Infrastructure & System Support (ISS) Department
Scientific Computing Systems enables data-intensive workflows and computing pipelines for SLAC’s research facilities and experiments. The department is responsible for developing and supporting a portfolio of data-centric HPC platforms and services using common shared infrastructure. A key aspect of the Scientific Computing Systems strategy is providing baseline capabilities for the entire user community. The Scientific Computing baseline is a powerful incentive for driving lab-wide collaboration and seeding new lab initiatives. The department seeks continual engagement with users, PIs, senior leadership and business managers. Scientific Computing Systems is shaped and driven by lab requirements. We are considered a research partner and we are always willing to engage and consult.
The SCS department manages the three main research computing infrastructures at the lab: the SLAC Science Shared Data Facility (S3DF), the US Data Facility for the Rubin’s Observatory (USDF), and the Controls & Data IT System for LCLS (CDS). Over the next couple of years, SCS main goal will be integrating these systems and utilizing a shared set of redundant core services for all three infrastructures.

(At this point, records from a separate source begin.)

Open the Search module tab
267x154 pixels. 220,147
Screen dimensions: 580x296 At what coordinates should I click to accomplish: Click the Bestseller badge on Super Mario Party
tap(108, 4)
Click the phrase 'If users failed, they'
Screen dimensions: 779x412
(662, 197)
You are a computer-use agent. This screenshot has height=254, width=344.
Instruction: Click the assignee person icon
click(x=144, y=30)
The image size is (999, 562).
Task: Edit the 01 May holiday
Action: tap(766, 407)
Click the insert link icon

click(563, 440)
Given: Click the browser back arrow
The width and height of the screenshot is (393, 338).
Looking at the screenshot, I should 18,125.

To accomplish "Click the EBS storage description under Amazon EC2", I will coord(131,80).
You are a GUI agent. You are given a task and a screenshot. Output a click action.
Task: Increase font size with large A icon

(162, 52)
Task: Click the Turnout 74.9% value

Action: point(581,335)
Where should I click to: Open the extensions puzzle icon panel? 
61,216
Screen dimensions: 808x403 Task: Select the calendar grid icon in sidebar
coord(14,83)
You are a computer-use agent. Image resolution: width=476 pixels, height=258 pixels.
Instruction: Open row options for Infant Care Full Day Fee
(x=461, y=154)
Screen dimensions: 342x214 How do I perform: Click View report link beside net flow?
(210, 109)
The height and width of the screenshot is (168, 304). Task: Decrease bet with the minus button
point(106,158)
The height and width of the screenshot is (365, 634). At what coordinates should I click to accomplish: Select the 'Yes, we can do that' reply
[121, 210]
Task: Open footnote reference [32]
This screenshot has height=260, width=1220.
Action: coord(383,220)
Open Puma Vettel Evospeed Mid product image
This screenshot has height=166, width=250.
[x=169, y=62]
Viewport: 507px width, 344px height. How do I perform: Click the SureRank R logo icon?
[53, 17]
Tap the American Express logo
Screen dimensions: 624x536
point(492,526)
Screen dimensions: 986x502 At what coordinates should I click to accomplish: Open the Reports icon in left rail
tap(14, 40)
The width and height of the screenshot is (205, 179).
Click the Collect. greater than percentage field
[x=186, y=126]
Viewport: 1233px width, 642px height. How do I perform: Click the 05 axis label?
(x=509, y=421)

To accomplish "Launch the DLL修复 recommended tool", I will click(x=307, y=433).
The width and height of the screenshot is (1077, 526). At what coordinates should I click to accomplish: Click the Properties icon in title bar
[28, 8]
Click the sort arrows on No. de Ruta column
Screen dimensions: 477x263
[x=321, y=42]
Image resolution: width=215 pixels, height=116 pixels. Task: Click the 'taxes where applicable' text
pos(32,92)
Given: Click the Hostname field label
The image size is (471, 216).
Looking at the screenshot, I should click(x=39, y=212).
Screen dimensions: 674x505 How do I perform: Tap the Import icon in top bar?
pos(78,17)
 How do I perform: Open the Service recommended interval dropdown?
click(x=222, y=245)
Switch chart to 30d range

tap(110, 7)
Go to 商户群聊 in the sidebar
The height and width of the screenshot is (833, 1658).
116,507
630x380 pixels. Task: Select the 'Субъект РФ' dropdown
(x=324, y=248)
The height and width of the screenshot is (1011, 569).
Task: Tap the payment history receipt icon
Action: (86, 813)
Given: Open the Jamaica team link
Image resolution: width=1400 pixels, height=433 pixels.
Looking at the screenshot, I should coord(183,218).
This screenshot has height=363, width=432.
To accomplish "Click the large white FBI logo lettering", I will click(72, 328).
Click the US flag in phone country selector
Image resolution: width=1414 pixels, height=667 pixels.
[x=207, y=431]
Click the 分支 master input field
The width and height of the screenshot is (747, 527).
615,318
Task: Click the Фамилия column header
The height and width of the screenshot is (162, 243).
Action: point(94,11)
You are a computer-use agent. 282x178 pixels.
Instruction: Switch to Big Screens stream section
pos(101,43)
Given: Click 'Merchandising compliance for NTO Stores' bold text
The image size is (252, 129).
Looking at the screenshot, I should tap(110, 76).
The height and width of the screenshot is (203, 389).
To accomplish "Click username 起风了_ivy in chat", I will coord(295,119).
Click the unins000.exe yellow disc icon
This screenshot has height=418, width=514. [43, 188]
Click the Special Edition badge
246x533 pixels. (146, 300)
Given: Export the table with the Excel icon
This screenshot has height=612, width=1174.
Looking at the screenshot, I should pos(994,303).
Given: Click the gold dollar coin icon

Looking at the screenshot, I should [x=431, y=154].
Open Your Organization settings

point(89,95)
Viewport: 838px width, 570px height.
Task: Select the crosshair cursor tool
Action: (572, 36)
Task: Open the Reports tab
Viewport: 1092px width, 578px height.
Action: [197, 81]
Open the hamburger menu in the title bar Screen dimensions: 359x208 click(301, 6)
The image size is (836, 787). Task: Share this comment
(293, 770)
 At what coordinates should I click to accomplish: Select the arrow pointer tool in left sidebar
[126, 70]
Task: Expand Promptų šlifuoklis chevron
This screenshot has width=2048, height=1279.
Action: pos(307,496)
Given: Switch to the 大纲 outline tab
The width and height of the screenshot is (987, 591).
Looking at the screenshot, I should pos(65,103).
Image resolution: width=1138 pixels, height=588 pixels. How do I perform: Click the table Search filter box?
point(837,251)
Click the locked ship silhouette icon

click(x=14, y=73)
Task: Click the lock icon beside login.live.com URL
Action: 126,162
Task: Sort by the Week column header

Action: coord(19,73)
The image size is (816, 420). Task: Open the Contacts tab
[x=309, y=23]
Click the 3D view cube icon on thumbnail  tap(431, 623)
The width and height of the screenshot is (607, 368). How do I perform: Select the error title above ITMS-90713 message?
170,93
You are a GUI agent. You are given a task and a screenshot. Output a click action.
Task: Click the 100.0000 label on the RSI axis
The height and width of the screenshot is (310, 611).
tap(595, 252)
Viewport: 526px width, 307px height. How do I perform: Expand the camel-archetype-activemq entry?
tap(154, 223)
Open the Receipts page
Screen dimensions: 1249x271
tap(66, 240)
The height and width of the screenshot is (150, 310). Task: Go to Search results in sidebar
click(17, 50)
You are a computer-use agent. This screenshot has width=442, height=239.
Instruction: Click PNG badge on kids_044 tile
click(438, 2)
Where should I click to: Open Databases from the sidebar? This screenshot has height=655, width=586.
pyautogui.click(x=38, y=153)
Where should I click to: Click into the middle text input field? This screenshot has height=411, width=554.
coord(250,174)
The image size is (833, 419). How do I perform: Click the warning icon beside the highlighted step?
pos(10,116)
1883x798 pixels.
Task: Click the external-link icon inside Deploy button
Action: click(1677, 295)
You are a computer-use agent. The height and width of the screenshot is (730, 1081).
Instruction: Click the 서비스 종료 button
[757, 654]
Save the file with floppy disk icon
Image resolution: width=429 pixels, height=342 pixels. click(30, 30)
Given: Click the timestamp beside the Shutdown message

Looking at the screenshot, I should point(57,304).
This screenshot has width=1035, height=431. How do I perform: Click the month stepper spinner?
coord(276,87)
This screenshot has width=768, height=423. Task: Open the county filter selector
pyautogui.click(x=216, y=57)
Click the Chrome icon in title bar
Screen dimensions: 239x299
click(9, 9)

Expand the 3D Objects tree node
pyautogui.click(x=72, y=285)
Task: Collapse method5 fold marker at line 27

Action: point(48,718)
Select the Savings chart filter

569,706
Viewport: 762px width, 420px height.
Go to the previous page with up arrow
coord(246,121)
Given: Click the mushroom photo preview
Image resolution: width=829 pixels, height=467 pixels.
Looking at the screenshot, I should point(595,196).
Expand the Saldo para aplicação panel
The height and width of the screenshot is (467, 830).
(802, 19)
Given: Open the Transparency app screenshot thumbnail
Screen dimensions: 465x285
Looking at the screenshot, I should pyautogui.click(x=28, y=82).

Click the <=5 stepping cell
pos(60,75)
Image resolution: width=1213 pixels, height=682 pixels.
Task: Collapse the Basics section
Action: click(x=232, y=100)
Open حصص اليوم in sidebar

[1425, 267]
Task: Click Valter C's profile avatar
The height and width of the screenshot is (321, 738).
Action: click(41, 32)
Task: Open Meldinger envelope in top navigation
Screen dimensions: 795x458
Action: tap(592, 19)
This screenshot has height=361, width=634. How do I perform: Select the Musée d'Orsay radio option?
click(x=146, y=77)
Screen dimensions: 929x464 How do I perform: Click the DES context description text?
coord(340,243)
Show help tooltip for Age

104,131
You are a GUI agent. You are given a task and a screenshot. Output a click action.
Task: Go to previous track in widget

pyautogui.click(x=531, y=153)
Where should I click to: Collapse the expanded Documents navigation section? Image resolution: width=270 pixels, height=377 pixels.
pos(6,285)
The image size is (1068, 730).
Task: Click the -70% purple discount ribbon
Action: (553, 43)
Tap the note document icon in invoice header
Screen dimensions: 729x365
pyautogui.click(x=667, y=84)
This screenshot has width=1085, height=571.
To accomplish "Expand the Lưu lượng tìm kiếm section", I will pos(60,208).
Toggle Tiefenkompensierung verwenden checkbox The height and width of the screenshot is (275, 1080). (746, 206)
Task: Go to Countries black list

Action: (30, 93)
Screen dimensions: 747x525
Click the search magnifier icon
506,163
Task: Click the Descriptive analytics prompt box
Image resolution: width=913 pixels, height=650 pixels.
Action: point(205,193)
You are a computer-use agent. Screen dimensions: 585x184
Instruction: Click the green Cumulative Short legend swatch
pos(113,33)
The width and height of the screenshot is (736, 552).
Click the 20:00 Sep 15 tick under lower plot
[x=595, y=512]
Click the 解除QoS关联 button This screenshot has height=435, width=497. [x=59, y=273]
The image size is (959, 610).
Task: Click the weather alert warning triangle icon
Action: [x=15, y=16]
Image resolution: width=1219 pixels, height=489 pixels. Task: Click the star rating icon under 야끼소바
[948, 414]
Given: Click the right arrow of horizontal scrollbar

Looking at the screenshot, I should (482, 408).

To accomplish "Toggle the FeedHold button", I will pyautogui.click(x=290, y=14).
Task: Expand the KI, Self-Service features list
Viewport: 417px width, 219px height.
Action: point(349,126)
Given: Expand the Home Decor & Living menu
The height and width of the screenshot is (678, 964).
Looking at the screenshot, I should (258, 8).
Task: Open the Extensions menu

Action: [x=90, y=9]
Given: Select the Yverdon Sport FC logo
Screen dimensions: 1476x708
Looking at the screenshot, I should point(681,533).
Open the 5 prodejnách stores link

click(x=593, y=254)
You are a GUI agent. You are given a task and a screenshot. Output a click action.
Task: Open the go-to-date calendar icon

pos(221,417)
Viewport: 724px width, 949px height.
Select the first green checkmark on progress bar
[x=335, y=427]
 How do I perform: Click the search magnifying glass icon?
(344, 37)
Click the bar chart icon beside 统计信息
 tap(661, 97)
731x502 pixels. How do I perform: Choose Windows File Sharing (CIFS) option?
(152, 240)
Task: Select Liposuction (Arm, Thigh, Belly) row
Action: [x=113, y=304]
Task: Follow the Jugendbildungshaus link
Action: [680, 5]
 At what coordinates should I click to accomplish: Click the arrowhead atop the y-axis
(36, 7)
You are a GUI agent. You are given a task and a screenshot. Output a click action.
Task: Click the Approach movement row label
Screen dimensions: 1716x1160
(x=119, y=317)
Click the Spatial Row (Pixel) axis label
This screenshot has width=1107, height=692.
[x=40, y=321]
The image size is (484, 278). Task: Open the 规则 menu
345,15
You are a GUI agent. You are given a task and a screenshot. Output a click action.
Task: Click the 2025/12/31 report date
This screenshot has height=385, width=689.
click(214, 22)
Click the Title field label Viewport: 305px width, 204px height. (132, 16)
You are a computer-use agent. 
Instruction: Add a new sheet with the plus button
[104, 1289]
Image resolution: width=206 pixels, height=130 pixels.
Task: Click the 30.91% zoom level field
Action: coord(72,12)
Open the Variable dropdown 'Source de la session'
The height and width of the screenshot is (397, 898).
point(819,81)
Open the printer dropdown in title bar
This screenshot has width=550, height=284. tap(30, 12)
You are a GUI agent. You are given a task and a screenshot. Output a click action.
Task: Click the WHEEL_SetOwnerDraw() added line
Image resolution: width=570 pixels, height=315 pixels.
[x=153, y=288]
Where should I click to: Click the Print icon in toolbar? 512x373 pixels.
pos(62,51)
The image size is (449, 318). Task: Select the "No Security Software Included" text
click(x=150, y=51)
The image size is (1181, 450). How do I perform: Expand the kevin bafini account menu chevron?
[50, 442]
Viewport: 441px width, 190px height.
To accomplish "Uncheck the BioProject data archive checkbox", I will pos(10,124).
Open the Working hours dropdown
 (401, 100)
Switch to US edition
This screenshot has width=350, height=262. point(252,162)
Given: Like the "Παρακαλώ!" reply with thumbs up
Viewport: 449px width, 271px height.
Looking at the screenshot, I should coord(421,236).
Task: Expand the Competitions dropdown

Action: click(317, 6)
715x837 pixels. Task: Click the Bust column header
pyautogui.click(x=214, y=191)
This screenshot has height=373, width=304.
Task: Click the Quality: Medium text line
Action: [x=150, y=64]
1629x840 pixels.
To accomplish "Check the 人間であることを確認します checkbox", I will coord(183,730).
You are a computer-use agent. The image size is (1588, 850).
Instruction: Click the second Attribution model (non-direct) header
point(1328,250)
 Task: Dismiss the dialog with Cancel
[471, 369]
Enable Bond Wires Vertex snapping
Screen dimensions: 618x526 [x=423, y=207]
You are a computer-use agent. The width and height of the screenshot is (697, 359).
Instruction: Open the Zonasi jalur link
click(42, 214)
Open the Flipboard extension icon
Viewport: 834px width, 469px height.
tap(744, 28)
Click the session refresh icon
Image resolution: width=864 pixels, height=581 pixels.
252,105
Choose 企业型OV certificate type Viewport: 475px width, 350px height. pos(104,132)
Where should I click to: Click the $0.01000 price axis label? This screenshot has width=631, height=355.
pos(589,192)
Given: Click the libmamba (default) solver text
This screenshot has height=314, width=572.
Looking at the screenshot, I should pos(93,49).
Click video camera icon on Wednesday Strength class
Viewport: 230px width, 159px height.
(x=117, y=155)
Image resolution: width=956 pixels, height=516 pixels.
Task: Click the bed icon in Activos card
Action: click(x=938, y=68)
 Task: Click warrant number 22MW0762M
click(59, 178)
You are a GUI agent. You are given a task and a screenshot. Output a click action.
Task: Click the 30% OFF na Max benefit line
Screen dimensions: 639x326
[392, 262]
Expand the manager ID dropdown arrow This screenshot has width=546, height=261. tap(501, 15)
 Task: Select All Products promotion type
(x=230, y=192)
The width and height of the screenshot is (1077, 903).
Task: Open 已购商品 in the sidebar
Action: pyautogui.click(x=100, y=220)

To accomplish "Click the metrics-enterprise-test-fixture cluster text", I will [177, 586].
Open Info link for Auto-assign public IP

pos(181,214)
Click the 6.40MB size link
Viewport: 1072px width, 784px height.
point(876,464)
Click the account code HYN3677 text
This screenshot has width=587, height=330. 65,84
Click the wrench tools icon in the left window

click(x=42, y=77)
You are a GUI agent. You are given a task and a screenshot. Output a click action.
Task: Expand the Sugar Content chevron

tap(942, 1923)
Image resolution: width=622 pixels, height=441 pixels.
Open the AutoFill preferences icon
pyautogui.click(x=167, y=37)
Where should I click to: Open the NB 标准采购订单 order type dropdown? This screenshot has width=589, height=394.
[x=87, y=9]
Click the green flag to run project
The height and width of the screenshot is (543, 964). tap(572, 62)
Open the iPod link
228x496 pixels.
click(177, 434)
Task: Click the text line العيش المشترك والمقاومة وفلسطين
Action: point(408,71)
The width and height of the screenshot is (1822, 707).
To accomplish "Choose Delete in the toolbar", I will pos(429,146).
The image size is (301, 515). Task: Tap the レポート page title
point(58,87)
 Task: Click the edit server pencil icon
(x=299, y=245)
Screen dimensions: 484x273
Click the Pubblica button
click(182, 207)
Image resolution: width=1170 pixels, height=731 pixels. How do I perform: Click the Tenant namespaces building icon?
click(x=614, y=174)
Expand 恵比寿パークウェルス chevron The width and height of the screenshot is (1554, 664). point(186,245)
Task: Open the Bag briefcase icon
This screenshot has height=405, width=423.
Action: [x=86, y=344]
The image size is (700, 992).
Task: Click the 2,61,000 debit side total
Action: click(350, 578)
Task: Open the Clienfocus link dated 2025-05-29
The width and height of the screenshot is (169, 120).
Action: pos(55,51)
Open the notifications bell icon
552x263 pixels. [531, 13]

The S3DF is a compute, storage and network architecture designed to support massive scale analytics required for LCLS-II, CryoEM and Machine Learning. S3DF effectively replaces several outdated SLAC systems. S3DF is considered an all-new environment that serves as a greenfield for modern technologies: storage, containerization, interactive workflows, data management, identity and access. The S3DF infrastructure is optimized for data analytics and is characterized by large, massive throughput, high concurrency storage systems. Over the next decade, S3DF will deploy a few PFLOPS of CPU computing, tens of PFLOPS of GPU computing, hundreds of petabytes of fast storage, and more than two exabytes of archiving capabilities.
Key Competencies
Networking & Core services
The combined S3DF/USDF infrastructure will need to process several terabytes per second of traffic. SCS is designing an advanced Ethernet/Infiniband based network to handle the internal traffic, the connections to the various experimental facilities within the lab, the connection to SLAC core, and, eventually, to ESnet for moving data to/from the DOE High End Computing facilities (NERSC, OLCF, ALCF) and to the experimenters’ home institutions.
Storage
The combined S3DF/USDF storage is projected to host multiple exabytes of science data. For the next generation storage system for SLAC, SCS is architecting a heterogeneous system consisting of tape archive capabilities, spindle-based and flash-based systems with POSIX and object store interfaces. An advanced data management system will handle data movements across the various layers based on the experimenters’ usage patterns.
HPC Platforms
SCS is building the platforms supporting the core services required to operate the S3DF/USDF. These include network services, authentication and authorization, logging and monitoring, and storage for users’ homes and software repos. All services will be deployed in a high availability environment utilizing modern technologies, like containers and virtual machines, and advanced network methodologies, like anycast.
Science Applications
Several experimental teams will run their analysis pipelines in the S3DF infrastructure. The role of the science applications team within SCS is to engage with the different experimental teams to optimize their workflows within the existing infrastructure and deploy any new technology that may be required by that specific application through an iterative process. More in general, the science application team will design, deploy, support, and advise on batch job submission techniques, interactive analysis tools, web hosting, workflow tools, and database technologies.